AIM OF THE EXERCISE:
Extract, from the listing that follows, each line containing the word "using".

DATA FOR REVIEW:
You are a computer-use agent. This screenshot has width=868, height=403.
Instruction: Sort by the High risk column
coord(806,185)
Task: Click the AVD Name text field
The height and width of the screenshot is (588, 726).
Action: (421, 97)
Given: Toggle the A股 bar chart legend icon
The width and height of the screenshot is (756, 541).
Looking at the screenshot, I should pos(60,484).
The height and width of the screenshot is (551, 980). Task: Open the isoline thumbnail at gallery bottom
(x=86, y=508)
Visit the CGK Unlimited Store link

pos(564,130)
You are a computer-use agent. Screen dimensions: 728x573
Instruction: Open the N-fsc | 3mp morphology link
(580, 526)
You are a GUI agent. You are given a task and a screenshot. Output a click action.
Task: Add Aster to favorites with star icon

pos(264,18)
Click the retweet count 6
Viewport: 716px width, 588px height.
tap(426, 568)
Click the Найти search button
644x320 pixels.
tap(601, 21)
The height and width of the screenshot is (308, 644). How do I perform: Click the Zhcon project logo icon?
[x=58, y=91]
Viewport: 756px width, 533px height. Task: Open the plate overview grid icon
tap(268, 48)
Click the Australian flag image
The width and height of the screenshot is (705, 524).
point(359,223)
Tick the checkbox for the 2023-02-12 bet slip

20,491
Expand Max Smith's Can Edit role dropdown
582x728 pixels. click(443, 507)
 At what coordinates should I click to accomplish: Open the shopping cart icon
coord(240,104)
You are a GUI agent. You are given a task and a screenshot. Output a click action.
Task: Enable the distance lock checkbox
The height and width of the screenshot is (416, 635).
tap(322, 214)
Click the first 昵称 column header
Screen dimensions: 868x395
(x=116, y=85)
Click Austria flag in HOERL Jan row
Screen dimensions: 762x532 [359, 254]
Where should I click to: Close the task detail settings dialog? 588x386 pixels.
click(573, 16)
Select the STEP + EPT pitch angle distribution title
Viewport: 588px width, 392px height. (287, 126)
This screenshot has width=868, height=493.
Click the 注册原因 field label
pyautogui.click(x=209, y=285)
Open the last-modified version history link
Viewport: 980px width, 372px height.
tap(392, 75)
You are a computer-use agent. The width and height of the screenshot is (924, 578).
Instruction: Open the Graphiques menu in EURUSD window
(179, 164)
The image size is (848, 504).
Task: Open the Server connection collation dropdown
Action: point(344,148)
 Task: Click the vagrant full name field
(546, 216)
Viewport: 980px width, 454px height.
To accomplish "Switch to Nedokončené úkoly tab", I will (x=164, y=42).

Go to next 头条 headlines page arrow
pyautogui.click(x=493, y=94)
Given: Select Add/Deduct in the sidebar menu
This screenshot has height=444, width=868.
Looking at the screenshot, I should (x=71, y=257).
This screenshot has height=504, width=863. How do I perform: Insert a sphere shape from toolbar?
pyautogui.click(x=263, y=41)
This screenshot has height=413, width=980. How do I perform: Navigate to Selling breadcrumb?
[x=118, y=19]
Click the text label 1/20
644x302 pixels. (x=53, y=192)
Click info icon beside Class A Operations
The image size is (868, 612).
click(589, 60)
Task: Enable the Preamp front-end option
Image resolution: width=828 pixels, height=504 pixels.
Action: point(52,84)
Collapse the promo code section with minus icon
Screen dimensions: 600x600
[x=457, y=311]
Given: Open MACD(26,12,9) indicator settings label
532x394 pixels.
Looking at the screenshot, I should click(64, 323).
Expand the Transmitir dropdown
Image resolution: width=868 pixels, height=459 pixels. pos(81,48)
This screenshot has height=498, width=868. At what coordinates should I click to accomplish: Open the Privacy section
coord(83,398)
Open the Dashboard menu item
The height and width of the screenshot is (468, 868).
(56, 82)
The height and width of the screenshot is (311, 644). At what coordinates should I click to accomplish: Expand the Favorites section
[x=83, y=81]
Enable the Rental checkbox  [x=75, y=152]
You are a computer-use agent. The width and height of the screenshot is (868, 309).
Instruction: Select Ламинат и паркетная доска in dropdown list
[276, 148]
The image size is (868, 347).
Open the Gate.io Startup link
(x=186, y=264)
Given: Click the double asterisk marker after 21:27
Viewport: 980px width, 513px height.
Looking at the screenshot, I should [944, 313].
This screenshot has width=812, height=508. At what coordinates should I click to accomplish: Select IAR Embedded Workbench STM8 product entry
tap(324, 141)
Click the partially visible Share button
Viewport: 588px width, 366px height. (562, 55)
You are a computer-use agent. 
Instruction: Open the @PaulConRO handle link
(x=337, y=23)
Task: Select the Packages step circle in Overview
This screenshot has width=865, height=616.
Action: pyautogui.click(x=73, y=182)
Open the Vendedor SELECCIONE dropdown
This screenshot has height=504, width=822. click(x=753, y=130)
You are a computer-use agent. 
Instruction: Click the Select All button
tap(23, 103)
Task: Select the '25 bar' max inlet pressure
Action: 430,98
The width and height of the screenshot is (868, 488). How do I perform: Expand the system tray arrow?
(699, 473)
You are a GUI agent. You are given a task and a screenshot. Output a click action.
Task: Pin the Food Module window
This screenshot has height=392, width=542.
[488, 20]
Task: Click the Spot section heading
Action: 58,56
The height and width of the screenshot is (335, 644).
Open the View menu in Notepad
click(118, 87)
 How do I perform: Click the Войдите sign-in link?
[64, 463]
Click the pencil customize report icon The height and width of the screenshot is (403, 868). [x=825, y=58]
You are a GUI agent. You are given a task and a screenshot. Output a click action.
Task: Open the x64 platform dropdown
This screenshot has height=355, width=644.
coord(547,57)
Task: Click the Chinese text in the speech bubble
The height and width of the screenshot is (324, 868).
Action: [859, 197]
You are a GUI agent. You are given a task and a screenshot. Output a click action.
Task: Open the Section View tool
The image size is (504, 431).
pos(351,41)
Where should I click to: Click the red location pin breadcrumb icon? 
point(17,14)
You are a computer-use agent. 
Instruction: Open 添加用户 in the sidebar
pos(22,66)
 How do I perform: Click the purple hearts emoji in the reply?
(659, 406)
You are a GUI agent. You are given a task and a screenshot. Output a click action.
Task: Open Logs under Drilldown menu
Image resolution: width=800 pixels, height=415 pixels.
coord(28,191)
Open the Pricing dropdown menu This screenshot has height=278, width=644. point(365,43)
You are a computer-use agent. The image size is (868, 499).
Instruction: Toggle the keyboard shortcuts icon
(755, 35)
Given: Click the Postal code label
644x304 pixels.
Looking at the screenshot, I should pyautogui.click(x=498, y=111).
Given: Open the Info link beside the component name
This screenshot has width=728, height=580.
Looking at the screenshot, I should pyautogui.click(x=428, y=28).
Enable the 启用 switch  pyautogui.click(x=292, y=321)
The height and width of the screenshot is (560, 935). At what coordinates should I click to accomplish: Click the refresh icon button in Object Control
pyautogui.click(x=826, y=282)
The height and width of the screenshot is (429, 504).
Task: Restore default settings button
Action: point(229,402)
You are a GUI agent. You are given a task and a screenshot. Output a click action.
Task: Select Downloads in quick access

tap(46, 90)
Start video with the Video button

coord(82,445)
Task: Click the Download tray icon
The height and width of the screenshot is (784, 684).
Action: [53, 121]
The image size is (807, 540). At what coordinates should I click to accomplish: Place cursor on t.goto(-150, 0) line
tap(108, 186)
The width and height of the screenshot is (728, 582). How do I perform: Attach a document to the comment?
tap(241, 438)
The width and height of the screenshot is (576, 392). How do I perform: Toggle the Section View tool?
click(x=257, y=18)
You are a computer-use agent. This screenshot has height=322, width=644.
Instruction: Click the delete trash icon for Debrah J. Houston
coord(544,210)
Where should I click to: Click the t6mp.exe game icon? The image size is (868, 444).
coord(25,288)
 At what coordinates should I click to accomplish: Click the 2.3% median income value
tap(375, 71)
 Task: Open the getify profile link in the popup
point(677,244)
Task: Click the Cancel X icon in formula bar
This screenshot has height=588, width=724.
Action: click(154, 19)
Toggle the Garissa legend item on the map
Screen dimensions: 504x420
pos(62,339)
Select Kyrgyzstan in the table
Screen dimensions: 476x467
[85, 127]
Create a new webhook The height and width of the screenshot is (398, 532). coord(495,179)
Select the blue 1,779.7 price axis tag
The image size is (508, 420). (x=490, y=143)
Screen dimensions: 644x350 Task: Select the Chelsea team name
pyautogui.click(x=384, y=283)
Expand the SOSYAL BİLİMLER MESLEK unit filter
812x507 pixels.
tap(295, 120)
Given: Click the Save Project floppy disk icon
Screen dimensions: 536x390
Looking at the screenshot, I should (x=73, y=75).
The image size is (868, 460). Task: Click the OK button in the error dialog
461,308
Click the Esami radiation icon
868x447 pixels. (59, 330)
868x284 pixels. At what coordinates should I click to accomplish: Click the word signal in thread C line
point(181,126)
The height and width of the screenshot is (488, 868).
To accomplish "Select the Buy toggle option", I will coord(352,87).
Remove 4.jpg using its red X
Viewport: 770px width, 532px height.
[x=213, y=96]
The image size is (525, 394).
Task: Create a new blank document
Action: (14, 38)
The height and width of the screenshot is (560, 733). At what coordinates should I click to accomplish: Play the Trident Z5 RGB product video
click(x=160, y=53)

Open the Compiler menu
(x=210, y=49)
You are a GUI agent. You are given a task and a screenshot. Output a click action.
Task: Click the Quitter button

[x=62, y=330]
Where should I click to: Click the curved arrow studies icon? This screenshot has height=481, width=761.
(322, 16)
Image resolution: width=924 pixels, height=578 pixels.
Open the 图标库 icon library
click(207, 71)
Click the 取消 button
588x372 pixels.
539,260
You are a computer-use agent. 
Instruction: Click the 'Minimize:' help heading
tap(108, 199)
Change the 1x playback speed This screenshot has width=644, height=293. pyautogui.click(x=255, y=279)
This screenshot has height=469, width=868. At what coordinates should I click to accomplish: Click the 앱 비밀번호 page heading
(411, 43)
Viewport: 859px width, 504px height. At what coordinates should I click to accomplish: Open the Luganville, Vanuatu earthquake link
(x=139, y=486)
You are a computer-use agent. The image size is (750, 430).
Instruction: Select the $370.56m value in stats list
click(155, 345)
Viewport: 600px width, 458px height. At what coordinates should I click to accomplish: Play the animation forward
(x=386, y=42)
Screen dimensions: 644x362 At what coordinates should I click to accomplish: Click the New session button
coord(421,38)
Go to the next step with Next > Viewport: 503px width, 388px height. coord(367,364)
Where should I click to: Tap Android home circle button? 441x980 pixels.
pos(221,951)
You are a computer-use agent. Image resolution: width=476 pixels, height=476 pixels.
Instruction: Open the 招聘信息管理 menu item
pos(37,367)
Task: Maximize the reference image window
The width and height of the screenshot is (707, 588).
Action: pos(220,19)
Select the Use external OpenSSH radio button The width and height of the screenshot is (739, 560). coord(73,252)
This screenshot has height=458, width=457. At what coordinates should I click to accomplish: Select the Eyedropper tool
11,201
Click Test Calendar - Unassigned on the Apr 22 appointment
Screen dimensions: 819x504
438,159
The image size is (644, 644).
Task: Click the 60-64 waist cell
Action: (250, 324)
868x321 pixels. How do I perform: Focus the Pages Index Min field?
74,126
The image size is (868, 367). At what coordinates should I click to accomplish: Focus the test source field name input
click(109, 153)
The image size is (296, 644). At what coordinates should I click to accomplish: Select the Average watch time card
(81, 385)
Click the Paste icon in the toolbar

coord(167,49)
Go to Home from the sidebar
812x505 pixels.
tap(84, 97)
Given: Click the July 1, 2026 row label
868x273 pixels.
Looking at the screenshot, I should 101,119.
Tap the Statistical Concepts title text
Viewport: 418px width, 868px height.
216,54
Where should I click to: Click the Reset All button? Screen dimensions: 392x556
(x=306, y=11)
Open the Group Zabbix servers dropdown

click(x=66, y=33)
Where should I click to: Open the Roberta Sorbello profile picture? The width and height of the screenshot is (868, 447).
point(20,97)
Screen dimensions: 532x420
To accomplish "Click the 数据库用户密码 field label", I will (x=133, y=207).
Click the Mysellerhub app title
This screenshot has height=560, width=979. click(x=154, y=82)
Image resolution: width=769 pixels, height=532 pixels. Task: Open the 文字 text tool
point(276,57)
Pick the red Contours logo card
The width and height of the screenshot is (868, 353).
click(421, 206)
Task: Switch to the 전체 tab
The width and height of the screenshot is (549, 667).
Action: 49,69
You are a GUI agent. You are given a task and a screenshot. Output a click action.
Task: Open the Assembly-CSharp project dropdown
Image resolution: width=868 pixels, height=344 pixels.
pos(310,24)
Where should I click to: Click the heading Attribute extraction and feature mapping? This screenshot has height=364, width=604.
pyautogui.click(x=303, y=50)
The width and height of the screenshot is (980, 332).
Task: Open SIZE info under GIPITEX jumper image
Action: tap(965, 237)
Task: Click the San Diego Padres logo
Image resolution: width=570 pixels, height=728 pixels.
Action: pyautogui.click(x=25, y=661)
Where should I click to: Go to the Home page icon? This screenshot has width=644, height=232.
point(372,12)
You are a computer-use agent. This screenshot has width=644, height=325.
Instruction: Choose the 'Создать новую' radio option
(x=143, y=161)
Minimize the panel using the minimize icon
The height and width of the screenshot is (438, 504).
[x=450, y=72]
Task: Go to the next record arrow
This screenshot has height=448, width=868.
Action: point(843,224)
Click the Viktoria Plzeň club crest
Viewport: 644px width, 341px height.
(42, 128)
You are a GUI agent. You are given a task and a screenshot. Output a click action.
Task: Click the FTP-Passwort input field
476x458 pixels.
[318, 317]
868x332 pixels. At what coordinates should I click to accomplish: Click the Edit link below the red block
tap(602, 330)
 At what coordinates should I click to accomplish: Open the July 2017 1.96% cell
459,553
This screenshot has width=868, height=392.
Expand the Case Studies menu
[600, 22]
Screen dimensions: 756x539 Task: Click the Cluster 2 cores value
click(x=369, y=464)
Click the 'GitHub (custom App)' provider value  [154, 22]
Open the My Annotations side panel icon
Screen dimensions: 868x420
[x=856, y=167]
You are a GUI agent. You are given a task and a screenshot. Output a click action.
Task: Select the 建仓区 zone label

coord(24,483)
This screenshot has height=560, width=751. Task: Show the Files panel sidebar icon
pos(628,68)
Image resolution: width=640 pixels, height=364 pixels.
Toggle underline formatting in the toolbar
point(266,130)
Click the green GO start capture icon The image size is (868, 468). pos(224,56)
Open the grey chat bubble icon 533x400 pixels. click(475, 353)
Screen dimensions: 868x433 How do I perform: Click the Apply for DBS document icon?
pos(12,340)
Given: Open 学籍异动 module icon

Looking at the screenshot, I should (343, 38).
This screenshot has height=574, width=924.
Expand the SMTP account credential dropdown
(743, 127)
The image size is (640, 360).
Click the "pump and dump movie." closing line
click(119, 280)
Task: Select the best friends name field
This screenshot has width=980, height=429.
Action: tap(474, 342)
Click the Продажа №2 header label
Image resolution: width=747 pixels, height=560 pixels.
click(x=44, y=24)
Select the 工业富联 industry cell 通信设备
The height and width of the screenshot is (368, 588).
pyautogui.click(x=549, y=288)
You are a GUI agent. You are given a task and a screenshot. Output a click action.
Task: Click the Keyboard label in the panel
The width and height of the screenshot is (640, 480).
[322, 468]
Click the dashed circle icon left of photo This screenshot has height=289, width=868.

COMPLETED EXERCISE:
Remove 4.jpg using its red X
Minimize the panel using the minimize icon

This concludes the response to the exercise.